PhD defence
PhD defence by Marie Garnæs
On Friday 2 May, Marie Garnæs will defend her PhD thesis "Endpoint-driven measurement designs for hyperpolarized Magnetic Resonance".
Time: 13:30-16:30
Place: Bldg. 341, Auditorium 23 & zoom: https://dtudk.zoom.us/meeting/register/rn5KKRdpS3WErSLaNcP9JQ
Please be aware that the PhD defense may be recorded - This will also be informed at the beginning of the PhD defense.
Principal supervisor: Associate Professor Lars G. Hanson
Co-supervisor: Associate Professor Krístoffer H. Madsen
Co-supervisor:
Assessment committee:
Associate Professor Henrik Lundell, DTU Health Tech
Dr. Mor-Miri Mishkovsky, École Polytechnique de Lausanne
Associate Professor Mads Sloth Vinding, Aarhus University
Chairperson:
Associate Professor Pernille Rose Jensen, DTU Health Tech.
Abstract:
Hyperpolarized carbon-13 magnetic resonance is a cutting-edge technique that enables the non-invasive assessment of rapid metabolism in vivo. Altered metabolism is a hallmark of numerous diseases and both preclinical and clinical studies have demonstrated significant potential of this technique in e.g. tumor diagnostics, staging and monitoring of early treatment response.

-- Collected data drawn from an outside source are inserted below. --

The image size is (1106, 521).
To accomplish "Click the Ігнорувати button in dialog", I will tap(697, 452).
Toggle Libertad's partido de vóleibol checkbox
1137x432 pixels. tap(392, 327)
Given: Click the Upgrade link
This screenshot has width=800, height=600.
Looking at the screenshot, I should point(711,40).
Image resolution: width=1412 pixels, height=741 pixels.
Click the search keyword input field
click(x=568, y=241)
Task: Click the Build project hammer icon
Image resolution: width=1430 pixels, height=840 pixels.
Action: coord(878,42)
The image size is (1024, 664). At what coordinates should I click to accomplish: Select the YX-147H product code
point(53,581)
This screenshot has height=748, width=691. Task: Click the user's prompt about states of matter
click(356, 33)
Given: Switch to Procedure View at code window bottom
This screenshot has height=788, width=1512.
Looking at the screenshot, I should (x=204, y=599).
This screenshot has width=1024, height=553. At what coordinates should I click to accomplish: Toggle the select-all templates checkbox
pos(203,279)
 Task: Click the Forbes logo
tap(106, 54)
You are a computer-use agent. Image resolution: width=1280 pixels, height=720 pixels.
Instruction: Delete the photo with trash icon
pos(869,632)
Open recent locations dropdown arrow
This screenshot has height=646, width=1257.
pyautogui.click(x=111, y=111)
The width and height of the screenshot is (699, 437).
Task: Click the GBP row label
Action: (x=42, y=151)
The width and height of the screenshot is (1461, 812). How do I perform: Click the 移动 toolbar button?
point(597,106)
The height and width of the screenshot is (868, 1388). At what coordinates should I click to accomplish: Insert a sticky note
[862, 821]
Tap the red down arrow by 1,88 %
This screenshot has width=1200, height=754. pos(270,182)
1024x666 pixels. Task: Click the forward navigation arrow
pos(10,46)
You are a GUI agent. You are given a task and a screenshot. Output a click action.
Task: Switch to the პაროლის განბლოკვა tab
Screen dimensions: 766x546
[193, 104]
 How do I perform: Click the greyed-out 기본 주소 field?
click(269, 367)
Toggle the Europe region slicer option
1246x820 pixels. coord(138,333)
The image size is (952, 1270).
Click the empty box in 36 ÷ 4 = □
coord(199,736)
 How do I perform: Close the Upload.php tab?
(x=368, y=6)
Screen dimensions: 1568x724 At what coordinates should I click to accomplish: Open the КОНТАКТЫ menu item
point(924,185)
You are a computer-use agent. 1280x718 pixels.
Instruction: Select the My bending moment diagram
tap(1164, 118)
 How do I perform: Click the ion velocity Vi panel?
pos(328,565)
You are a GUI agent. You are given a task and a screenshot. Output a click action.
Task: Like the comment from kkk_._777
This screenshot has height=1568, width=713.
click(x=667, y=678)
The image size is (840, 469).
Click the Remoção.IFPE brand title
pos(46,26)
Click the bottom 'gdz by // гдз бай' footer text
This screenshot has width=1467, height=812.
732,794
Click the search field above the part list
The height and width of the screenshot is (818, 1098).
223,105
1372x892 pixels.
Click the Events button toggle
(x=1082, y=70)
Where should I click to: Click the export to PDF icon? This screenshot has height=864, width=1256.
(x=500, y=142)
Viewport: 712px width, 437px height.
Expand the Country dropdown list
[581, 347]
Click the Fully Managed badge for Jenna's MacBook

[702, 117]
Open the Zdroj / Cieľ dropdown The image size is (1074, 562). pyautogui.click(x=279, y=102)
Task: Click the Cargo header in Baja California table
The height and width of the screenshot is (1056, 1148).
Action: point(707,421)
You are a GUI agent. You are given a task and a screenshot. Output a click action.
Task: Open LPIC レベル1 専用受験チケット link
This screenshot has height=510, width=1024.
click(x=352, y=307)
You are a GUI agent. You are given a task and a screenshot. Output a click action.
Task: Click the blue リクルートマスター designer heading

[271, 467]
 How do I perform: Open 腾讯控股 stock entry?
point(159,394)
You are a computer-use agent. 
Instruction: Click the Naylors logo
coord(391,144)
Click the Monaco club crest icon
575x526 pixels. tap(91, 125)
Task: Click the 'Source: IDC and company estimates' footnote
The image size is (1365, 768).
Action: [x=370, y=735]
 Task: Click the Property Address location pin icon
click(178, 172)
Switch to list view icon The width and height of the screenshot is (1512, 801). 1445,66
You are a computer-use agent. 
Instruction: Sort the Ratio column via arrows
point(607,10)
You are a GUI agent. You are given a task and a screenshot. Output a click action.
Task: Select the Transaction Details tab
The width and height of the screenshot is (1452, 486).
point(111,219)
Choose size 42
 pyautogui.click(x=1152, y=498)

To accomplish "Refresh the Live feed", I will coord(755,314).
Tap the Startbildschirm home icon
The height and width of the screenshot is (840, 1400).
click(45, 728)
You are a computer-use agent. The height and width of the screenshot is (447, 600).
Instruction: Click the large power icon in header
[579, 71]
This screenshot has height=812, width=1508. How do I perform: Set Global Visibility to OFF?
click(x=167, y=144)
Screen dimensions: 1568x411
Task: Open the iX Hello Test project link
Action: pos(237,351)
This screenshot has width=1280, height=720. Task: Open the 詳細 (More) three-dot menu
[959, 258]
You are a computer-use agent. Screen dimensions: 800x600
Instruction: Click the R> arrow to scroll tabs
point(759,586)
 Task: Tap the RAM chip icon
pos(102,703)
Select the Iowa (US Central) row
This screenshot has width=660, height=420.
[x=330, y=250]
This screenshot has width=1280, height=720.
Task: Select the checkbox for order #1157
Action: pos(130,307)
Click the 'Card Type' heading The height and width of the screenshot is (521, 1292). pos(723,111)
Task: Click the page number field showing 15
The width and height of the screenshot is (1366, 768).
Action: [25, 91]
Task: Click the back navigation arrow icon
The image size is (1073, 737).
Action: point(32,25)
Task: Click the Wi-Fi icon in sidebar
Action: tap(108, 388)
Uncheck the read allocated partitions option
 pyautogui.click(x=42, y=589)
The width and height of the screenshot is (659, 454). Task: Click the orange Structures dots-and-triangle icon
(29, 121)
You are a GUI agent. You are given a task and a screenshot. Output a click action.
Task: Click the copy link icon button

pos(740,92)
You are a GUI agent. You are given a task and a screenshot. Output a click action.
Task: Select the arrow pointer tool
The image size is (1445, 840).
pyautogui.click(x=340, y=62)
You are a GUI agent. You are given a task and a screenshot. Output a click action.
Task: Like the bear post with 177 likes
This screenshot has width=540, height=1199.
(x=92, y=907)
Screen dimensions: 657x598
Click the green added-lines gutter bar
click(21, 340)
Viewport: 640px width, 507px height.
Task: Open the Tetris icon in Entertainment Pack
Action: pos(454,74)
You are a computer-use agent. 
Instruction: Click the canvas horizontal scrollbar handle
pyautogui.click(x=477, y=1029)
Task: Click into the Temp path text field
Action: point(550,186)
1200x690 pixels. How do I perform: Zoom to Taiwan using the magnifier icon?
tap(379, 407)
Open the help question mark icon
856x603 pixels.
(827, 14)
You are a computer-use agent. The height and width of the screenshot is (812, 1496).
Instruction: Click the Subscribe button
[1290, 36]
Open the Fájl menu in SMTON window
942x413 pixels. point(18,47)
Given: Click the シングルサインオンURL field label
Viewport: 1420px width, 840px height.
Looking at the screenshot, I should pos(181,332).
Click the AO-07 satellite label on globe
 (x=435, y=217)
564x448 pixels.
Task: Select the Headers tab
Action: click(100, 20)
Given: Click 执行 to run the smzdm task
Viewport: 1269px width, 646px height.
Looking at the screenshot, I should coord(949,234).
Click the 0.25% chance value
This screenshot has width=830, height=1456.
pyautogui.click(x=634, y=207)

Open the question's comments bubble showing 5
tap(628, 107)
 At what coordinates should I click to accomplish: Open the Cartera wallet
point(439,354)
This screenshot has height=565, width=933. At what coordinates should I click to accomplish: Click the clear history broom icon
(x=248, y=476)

To gain meaningful insights into metabolic flux, pharmacokinetic models are fitted to experimental data. The models include conversion rate parameters. These parameters are crucial for characterizing and quantifying the metabolism making their accurate estimation the main focus of this thesis.
In vivo experiments involve a single injection of a hyperpolarized substrate, which constitutes a finite pool of magnetization that can be converted into signals in a series of measurements. The magnetization decays over time and is depleted with each measurement. The measurement scheme determines how the spending of magnetization is distributed over time, which in turn affects the uncertainty of the conversion rate estimates obtained through the subsequent pharmacokinetic model fitting. Therefore, employing a scheme that most efficiently exploit the available magnetization is essential for the accuracy of metabolism quantification, and ultimately, patient outcomes. This thesis describes how to achieve such schemes through mathematical optimization. The approach was validated using simulations and in vitro experiments.